In The Surrealist Victor Brauner borrows motifs from the tarot to create a portrait of himself as a young man. The tarot, a set of seventy-eight illustrated cards used in fortune telling, was a subject of widespread interest to Brauner and other Surrealists. Four of these cards, for example, appeared on André Derain’s cover for the December 1933 issue of Minotaure. A group including Brauner even produced a deck of cards in 1940–41 that was probably a tarot.
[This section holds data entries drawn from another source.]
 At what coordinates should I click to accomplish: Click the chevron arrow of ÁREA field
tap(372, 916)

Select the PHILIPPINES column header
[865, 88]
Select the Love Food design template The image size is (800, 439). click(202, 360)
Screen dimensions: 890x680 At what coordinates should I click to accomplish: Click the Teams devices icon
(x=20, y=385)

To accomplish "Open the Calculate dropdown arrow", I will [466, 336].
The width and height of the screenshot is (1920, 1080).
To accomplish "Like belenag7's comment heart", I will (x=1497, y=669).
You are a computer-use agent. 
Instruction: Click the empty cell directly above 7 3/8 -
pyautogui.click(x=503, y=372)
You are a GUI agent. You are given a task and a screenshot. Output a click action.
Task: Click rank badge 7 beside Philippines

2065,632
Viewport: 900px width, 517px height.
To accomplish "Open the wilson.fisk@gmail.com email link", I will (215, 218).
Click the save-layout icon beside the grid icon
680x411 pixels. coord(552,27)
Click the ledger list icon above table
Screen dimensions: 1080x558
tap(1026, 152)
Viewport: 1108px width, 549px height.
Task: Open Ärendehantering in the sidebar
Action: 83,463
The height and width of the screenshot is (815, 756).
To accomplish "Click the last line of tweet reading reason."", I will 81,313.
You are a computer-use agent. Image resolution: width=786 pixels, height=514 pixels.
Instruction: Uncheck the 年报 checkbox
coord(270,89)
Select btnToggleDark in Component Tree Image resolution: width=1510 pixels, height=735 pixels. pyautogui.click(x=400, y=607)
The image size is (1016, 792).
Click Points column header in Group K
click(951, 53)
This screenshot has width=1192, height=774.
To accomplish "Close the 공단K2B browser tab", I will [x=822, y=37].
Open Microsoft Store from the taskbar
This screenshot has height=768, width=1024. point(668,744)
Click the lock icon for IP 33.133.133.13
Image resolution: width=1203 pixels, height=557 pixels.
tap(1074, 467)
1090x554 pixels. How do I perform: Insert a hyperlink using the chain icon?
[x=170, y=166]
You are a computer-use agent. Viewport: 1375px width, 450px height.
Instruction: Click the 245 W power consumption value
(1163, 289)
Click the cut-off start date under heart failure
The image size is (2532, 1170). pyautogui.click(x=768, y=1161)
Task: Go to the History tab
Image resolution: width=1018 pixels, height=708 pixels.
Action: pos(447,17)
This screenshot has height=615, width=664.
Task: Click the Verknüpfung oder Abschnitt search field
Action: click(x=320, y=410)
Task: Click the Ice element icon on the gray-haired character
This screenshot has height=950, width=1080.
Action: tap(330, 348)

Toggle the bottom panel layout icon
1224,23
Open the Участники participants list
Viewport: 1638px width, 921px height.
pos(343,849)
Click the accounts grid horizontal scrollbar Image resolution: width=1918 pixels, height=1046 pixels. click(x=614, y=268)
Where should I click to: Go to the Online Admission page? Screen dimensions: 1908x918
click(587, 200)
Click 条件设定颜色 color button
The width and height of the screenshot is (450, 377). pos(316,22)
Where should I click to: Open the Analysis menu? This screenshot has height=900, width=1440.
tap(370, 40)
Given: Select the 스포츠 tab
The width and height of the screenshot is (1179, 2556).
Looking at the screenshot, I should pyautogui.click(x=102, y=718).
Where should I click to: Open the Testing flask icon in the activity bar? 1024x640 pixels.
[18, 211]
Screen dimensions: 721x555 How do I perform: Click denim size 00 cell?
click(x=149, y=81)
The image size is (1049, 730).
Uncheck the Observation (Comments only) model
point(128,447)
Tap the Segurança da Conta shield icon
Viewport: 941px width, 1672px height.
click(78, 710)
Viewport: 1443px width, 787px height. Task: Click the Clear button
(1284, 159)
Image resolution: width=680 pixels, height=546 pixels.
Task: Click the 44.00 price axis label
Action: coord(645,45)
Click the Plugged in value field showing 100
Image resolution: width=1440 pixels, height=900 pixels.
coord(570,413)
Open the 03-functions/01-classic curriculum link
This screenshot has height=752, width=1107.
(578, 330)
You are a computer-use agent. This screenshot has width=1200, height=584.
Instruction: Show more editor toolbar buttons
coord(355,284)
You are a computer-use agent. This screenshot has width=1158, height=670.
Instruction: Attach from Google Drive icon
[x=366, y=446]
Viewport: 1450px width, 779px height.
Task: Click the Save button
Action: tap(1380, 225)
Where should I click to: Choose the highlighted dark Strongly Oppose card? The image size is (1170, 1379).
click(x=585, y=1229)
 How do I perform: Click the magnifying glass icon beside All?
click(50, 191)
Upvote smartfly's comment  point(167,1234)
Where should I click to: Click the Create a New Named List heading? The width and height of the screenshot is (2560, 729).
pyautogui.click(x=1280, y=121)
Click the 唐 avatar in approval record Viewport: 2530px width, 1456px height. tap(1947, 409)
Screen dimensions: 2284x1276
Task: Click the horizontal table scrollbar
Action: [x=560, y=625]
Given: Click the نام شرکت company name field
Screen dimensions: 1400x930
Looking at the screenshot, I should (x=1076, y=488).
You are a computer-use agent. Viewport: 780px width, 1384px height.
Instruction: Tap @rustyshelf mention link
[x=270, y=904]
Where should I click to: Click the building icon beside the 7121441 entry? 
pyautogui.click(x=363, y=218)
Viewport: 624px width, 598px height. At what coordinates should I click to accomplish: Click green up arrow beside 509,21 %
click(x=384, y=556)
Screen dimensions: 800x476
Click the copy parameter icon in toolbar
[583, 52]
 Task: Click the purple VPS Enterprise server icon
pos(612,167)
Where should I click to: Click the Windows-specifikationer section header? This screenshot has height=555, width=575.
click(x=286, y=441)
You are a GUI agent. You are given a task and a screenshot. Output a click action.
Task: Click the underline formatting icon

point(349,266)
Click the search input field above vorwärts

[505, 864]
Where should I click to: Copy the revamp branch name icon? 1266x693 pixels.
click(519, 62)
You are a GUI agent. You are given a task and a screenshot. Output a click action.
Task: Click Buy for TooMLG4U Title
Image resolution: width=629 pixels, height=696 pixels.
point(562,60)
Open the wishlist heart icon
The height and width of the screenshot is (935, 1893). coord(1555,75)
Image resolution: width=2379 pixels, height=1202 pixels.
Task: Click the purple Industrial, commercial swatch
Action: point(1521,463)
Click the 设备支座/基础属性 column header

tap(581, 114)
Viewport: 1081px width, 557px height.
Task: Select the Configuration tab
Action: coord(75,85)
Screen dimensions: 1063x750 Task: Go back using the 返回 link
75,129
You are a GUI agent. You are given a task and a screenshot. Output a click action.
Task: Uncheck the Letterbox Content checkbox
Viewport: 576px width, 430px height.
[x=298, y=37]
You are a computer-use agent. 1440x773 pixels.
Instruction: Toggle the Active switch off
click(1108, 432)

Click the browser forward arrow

One tarot card, the Juggler (the first card in the Marseille tarot deck), provided Brauner with a key prototype for his self-portrait: the Surrealist’s large hat, medieval costume, and the position of his arms all derive from this figure who, like Brauner’s subject, stands behind a table displaying a knife, a goblet, and coins.1 The tarot Juggler appropriately symbolizes the creativity of the Surrealist poet, for it refers to the capacity of each individual to create his own personality through intelligence, wit, and initiative, and thus to play with his own future, as the juggler manipulates his baton.

In another tarot deck known as the Waite tarot, the first card of the Major Arcana is the Magician rather than the Juggler, although both share many attributes. A sign of infinity, * (the symbol of life), that appears above the Magician’s head is also depicted on the hat of Brauner’s Surrealist. Drawing on the Juggler-Magician prototype, Brauner illustrates the traditional signs of the four suits in the tarot deck: wands, cups, swords, and coins (symbols of the elements of natural life—fire, water, air, and earth, respectively). These objects and all natural life are controlled by the Juggler, just as all creative life is at the disposal of the Surrealist poet, who wields his pen as the Juggler brandishes his wand.

Brauner depicted the Juggler and a Popess (a figure from the Marseille Tarot) in another painting of 1947, The Lovers (Private Collection, Paris). The inscriptions at either side of that canvas, Past—Present—Future and Fate/Necessity—Will/Magic—Surreality/Liberty, are written in Brauner’s hand on the back of the Peggy Guggenheim canvas. These inscriptions convey the artist’s belief that Surrealism [more] could be a path to artistic freedom.

Elizabeth C. Childs

1. See N. and E. Calas, The Peggy Guggenheim Collection of Modern Art, New York, 1966, pp. 123–24. Cynthia Goodman’s unpublished notes on The Surrealist offer the most complete discussion of this tarot iconography.